Supervisor Joe Simitian initially proposed the project in 2018 in an effort to provide school teachers and staff with housing in the communities they work in.

The project will provide affordable housing for teachers and faculty in 12 school districts in Santa Clara County and southern San Mateo County. Construction begins in fall 2022, with an estimated completion in fall 2024.

Simitian said as a former school board member and the son of a school teacher, he knows this project could greatly impact the lives of teachers for the better while benefitting schools and students.
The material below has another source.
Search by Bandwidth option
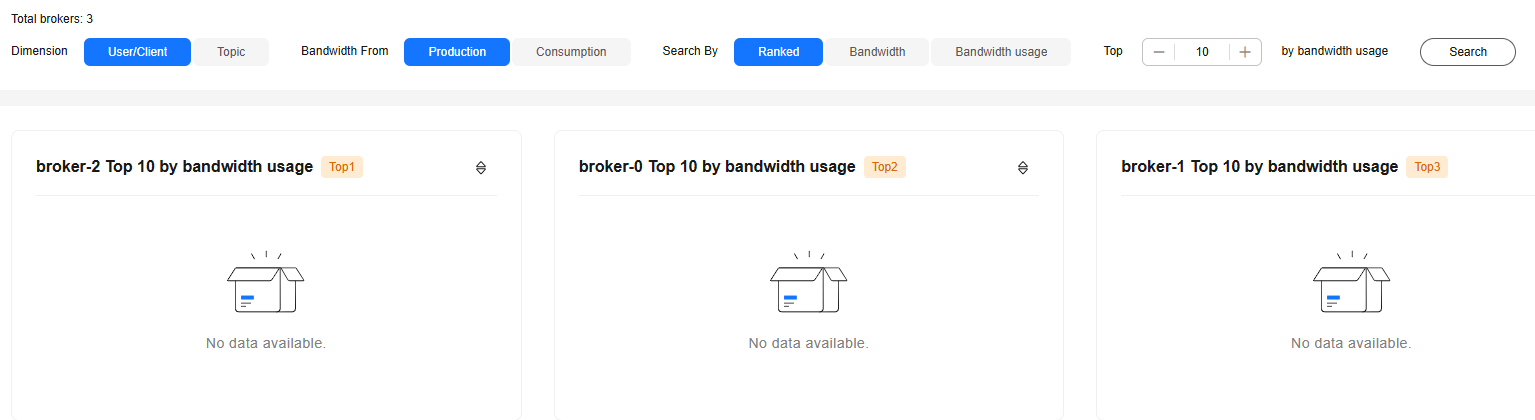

"No one wins when local teachers have to commute from miles and miles away. It's just that much harder to attract and retain the best teachers available," Simitian said in a statement. "Time in the car is time not spent with students or preparing lesson plans. And our teachers become more and more remote from the communities where they teach. By having teachers work and live nearby, we're strengthening their role in the community."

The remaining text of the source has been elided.